Cambia "maximize-button" in "minimize-button" nelle voci, partendo dalla riga che contiene "At what (x,y)" e arrivando fino alla fine delle voci, e riscrivi solo queste righe lasciando invariato tutto il resto. Non includere le immagini nella risposta.

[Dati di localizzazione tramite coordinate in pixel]

###

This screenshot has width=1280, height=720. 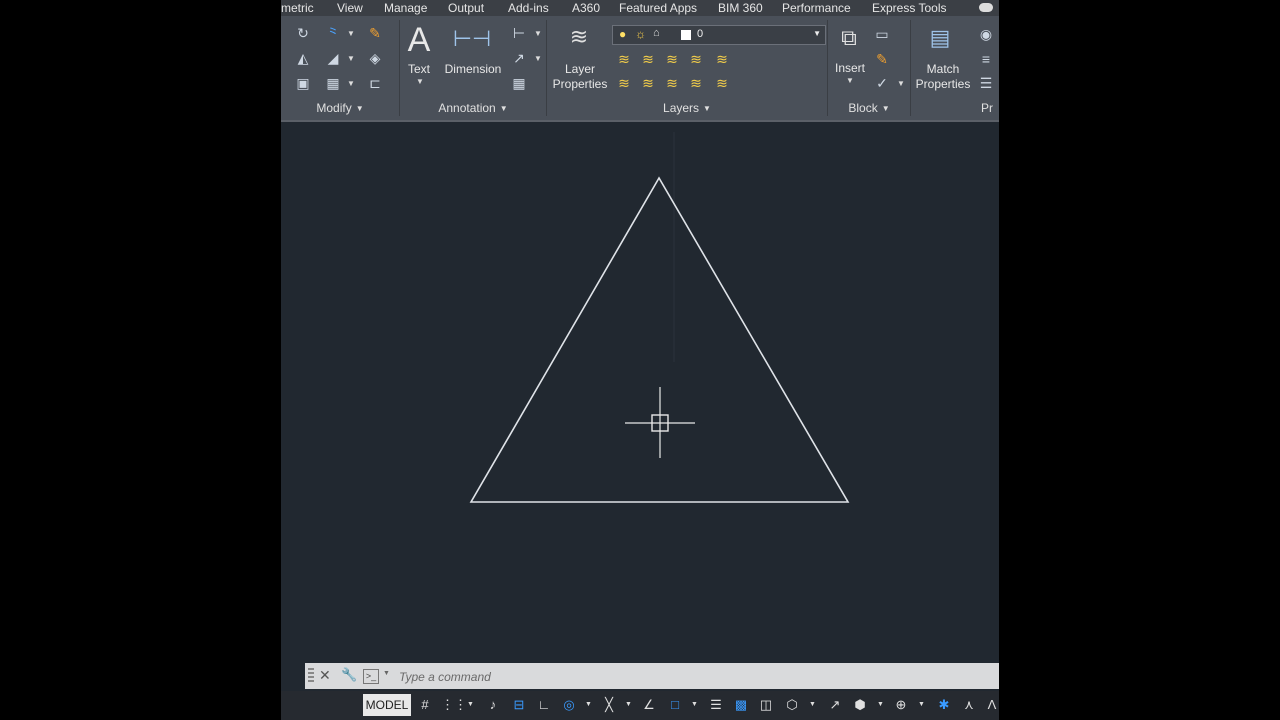 What do you see at coordinates (740, 8) in the screenshot?
I see `tab-bim-360: BIM 360` at bounding box center [740, 8].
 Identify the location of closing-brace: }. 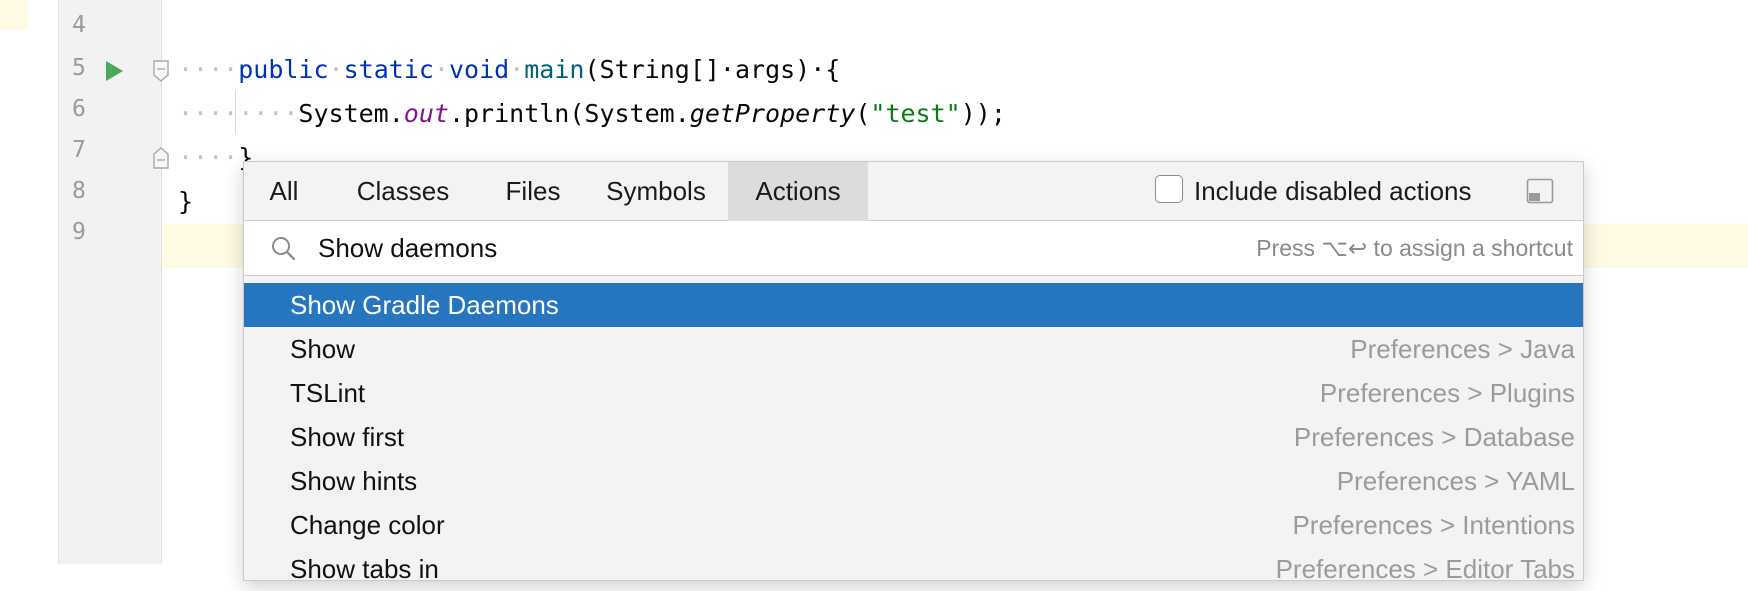
(186, 202).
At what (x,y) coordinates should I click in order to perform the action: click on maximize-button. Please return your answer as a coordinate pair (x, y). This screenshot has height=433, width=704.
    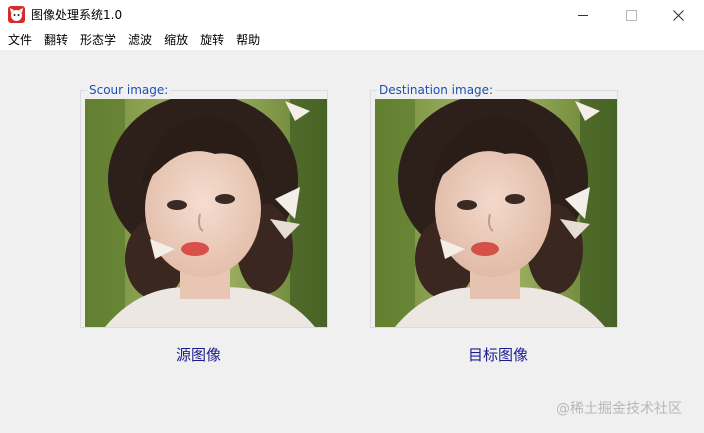
    Looking at the image, I should click on (631, 15).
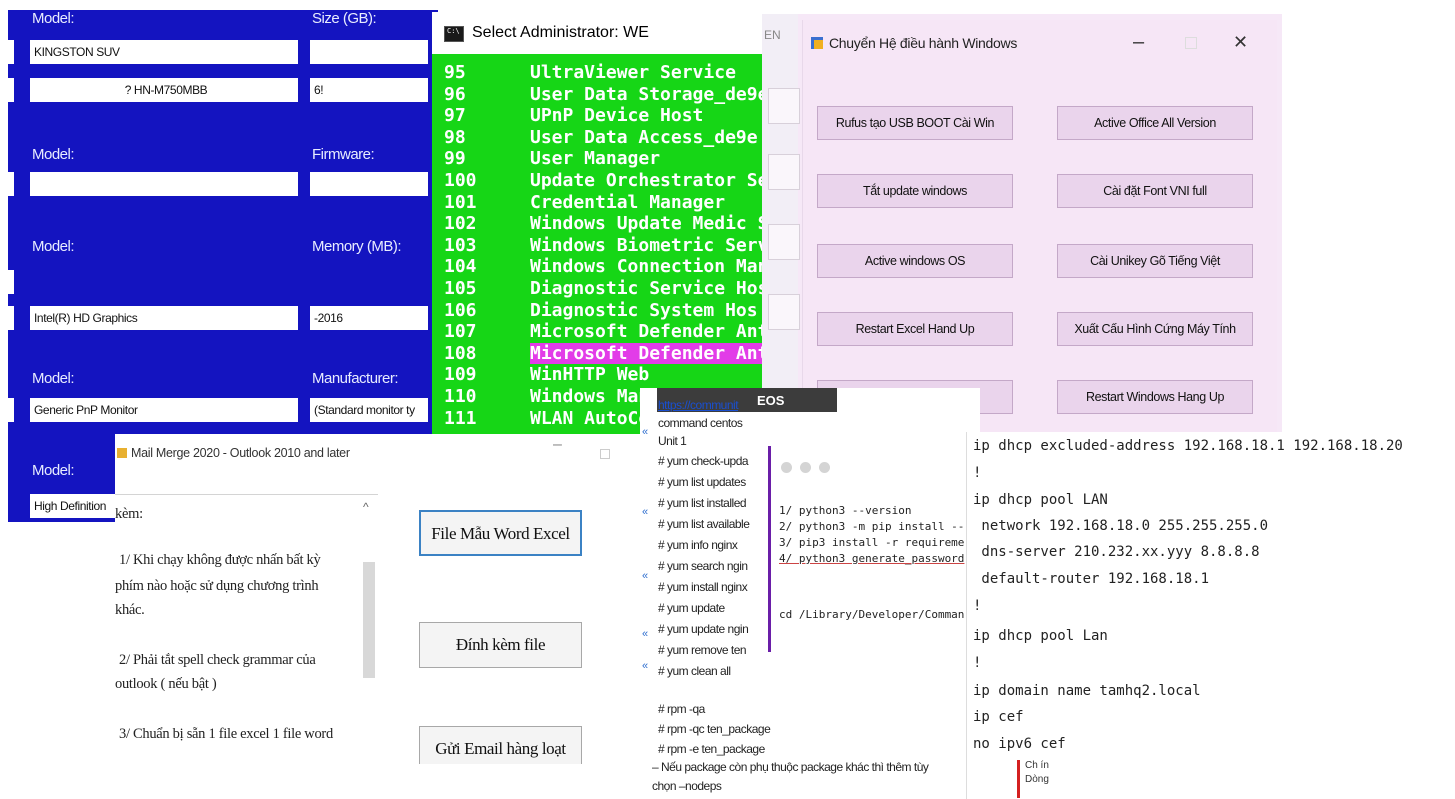 The height and width of the screenshot is (799, 1455). Describe the element at coordinates (218, 660) in the screenshot. I see `note-line: 2/ Phải tắt spell check grammar của` at that location.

###

SOLUZIONE:
At what (x,y) coordinates should I click in order to perform the action: click on minimize-button. Please return your answer as a coordinate pair (x, y). This screenshot has height=433, width=704.
    Looking at the image, I should click on (631, 15).
 The height and width of the screenshot is (799, 1455). Describe the element at coordinates (218, 660) in the screenshot. I see `note-line: 2/ Phải tắt spell check grammar của` at that location.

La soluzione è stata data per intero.